Gastrointestinal protein enteropathy has been associated with regional enteritis, sprue, Whipple intestinal lipodystrophy, gastric carcinoma, allergic gastroenteropathy, intestinal lymphangiectasia, constrictive pericarditis, congenital hypogammaglobulinemia, and iron deficiency anemia associated with intolerance to cow's milk. Increased fecal excretion of AAT can be found in small and large intestine disease and is applicable to adults and children.

Interpretation

Patients with protein-losing enteropathies generally have alpha-1-antitrypsin fecal concentrations over 100 mg/dL.

 

Borderline elevations above the normal range are equivocal for protein-losing enteropathies.

Cautions

The clearance studies using 24-hour fecal specimens and serum determinations are preferred as it normalizes the large range of serum alpha-1-antitrypsin (AAT) concentrations and the variability in random fecal AAT concentrations.

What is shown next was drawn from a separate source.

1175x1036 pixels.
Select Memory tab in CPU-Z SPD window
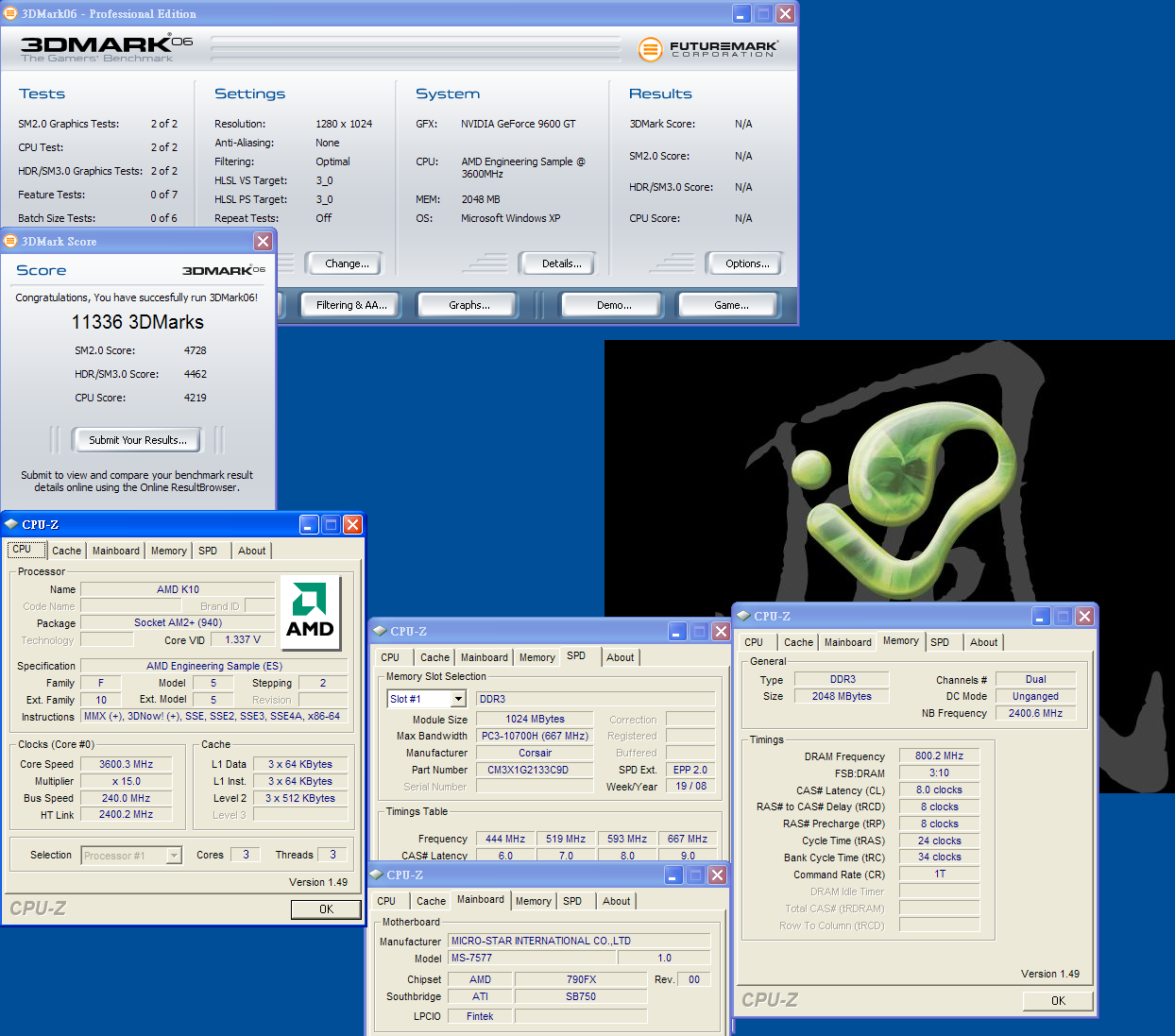tap(536, 657)

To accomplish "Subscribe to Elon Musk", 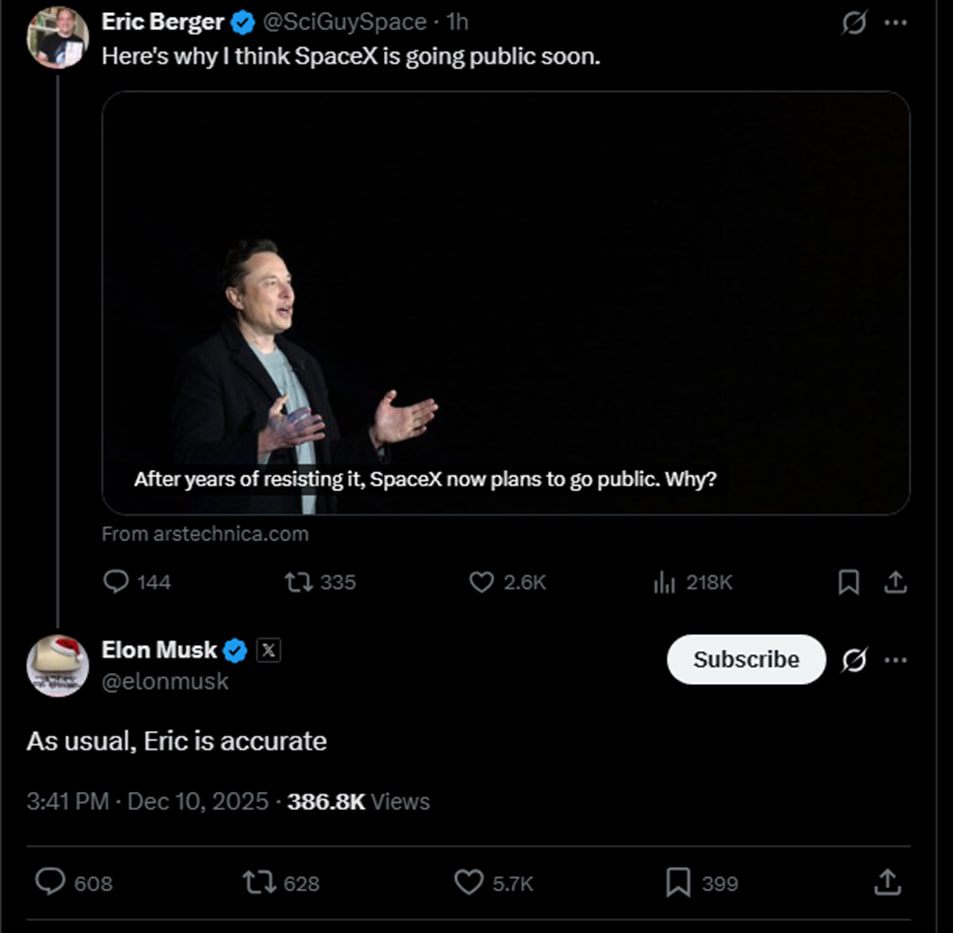I will point(746,660).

In the absence of either a 24-hour fecal collection or a contemporary serum specimen, the fecal concentration of AAT can be used as a surrogate marker.

 

When gastric loss of AAT is suspected (eg, Menetrier disease), AAT clearance is not a reliable indicator of protein loss as AAT is sensitive to pH <3 and is rapidly destroyed. When gastric protein loss is suspected and the AAT clearance is normal, the recommendation is to repeat testing after starting an acid suppressive medication regime.

Method Description

Immunonephelometry quantitates the alpha-1-antitrypsin (AAT) contained in a fecal specimen. In the absence of a timed fecal collection, an AAT fecal concentration will be reported.(Instruction manual: Siemens Nephelometer II Operations. Siemens, Inc; Version 2.3, 2008; Addendum to the Instruction Manual 2.3, 08/2017)

Report Available

1 to 3 days

Test Classification

This test has been modified from the manufacturer's instructions. Its performance characteristics were determined by Mayo Clinic in a manner consistent with CLIA requirements. This test has not been cleared or approved by the US Food and Drug Administration.